Gao Jian said that even if it has reduced the scale of production reduction, there will still be a certain amount of production reduction. It is difCrude oil marketficult to fill the current market supply gap by relying solely on the increase in shale oil production in the United States, or even the increase in production in Brazil and Canada.
The U.S. Energy Information Administration EIA released a report on May 9 on Wednesday, showing that as of the week of May 4, U.S. crude oil inventories decreased by 270,000 barrels to 800 million barrels, a market estimate of a decrease of 790,000 barrels. Refined oil inventories in the United States fell by 70,000 barrels, and recorded a decline for 5 consecutive weeks. The market is expected to decrease by 50,000 barrels. U.S. gasoline inventories fell by 240,000 barrels, and the market estimated a decrease of 450,000 barrels.
As the U.S. off-season for oil consumption is coming to an end, global crude oil inventories have also been effectively reduced. As of now, global crude oil inventories are about 4.4 billion barrels, which has effectively decreased by 100 million barrels from the peak of 4.7 billion barrels in July 206. , Basically close to the 5-year moving average of OPEC and Russia’s production limit targets, and set a new low in the past year.
India signed an agreement with Iran to pay for oil in rupees last month, 50% of which is used for exports. However, if Iran wants to deposit rupee in Indian banks, it must set aside 40% withholding tax and other payments, and finally deduct 45% of the total deposit amount. To this end, India has deliberately announced an exemption order, and the payment of oil imports to the Iranian National Oil Company in rupees can be exempted from withholding tax.
Since OPEC decided not to cut production in 204, oil prices have plummeted. While Saudi Arabia’s strategy of squeezing American shale oil out of the market has worked, Saudi Arabia has also suffered large losses and is running out of cash reserves to make up for it. The budget deficit is the biggest reason for Saudi Arabia's loosening of its position. On September 5, during the G20 Hangzhou summit, Russia and Saudi Arabia stated that the two countries can limit production. After the two countries announced plans to cooperate, the distribution of oil once soared by about 6% to 44 US dollars per barrel. The market even thinks they will reach an agreement to limit production immediately.
To a certain extent, due to the invoCrude oil marketluntary decline in Venezuelan output, OPEC's performance on the agreement has exceeded expectations.
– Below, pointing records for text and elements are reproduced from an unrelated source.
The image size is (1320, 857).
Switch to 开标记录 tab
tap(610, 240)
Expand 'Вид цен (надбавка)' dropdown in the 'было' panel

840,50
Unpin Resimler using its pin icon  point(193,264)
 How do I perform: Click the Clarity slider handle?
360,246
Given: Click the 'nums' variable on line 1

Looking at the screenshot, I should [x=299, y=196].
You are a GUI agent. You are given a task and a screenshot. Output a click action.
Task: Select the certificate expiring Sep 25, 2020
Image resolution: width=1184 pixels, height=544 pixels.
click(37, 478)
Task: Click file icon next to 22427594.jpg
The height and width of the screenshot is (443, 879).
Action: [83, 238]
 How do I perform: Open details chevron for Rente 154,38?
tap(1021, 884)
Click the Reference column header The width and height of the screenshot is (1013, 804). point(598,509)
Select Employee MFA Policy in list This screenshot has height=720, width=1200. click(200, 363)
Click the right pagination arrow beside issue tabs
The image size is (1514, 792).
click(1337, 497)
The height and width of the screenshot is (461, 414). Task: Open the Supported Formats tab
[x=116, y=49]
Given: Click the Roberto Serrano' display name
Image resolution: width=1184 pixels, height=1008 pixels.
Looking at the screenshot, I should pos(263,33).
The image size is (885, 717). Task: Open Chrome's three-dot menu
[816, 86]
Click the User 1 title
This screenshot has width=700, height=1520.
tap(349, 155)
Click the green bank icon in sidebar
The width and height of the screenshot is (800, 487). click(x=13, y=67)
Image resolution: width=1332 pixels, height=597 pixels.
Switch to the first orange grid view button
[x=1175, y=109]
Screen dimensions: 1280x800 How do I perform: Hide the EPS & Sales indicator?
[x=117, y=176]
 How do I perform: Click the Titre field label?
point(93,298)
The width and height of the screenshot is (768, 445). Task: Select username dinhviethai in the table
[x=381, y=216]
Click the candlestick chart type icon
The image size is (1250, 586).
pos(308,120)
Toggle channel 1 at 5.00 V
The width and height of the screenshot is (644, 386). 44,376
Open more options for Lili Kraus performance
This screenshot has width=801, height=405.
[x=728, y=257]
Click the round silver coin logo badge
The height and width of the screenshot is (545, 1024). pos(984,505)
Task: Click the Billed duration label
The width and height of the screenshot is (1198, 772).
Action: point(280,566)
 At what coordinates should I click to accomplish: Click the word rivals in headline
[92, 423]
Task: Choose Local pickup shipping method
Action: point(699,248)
In theory, Saudi Arabia and other major OPEC oil-producing countries can increase oil supplies, but they have not yet done so.
According to a CNBC report, Jeff Currie said that OPEC's production cut plan has drastically cut oil production from the very beginning, coupled with the decline in Venezuela and Iran's production, Russia is also accelerating production cuts, and the problem of oversupply in the global oil market has been alleviated.
The three consecutive declines in domestic oil prices are not unrelated to the recent continuous decline in international oil prices. At present, WTI crude oil in the United States has fallen by 77% to US$50.56 per barrel, and the price of Brent has fallen by 72% to US$55 per barrel.